Anyway, I've rambled way too much, back to you...
That's a remarkable self-criticism and -analysis, certainly far beyond any minor points that I was making.
I'm interested that you say it was an experiment in on-the-night-ing. I normally write up my FT reviews on the night even though I don't strictly have to, but in this case, since it opened on a Friday, I had a day or two to percolate, and I did actually go back and make a change: in my first draft I'd mentioned Carr, Fritzl and Bell, but hadn't said outright that the piece was "about" those cases or about relationships specifically around abuse - it had seemed to me a much less definite thing than that.
The comparison with Chris Goode's Longwave, I think, shows up the difference there can be between density and richness. All kinds of meanings or meaning-possibilities can be packed into a piece, but it's their unpackability that matters.
I have been reading through these comments with great interest. I must say I found the production very unsettling, I had an almost physical response to it and found some aspects of it very troubling.
But I'm starting to feel as if I have failed in some way for not being able to get past what I felt was a rather opportunistic snaffling of recent events.

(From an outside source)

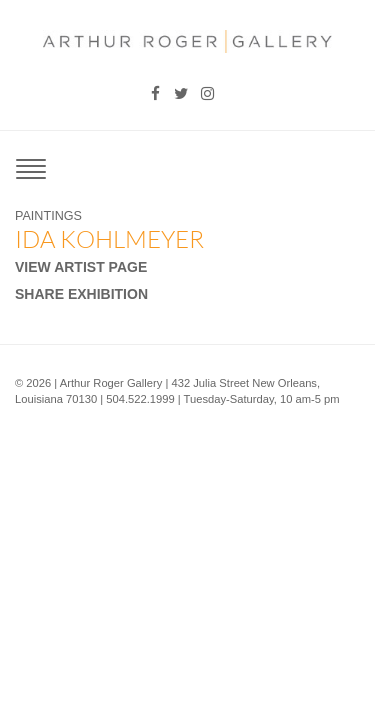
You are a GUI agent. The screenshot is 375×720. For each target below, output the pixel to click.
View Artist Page (81, 267)
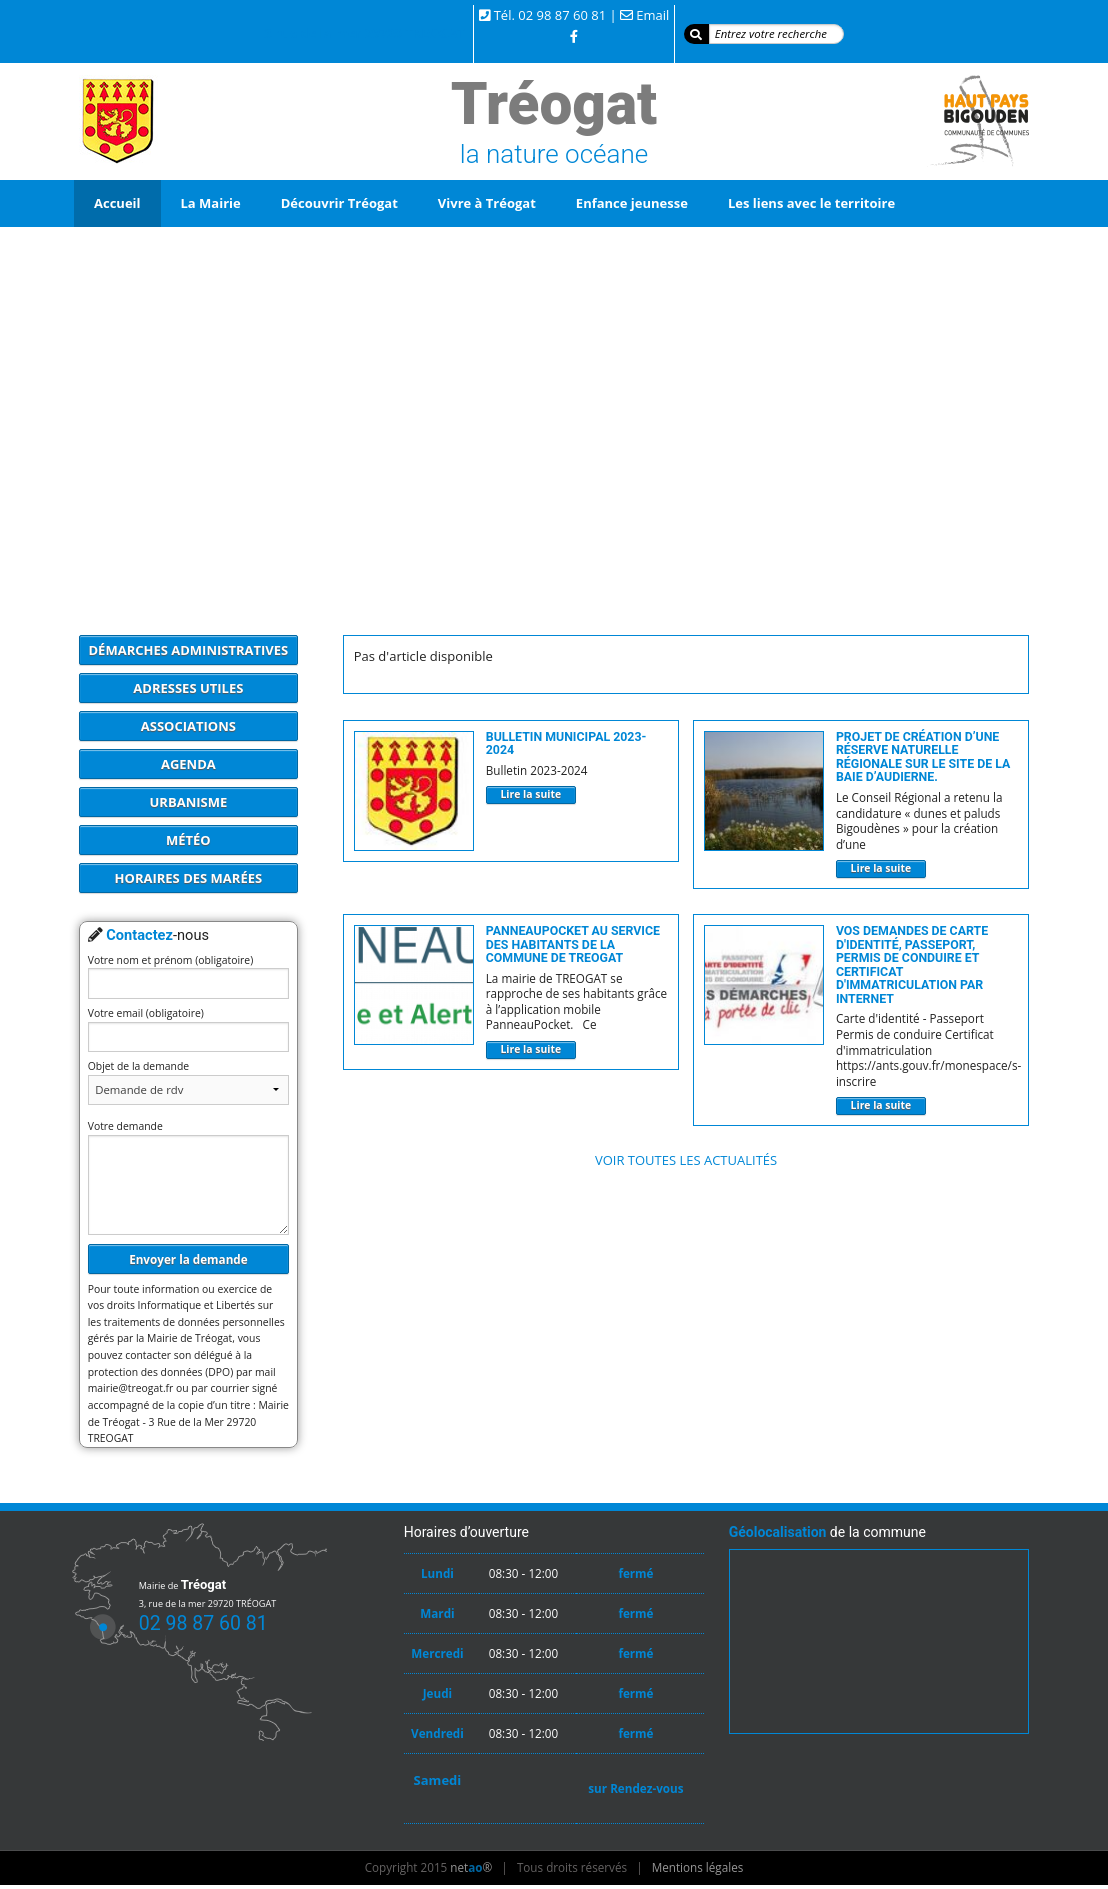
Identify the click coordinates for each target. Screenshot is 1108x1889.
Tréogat (554, 104)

Anthony Neilson said 'When the protagonist is asked for the name of the school she worked at before, what is she told to say?' and that this was the key to why the referenced the Fritzl case in the way that he did. I've been told - I didn't remember, I must admit - that it was Petersgate infant school (someone suggested this could be a reference to heaven), but I feel more lost than ever - as well as slightly patronised for failing to 'get' what Neilson was trying to achieve.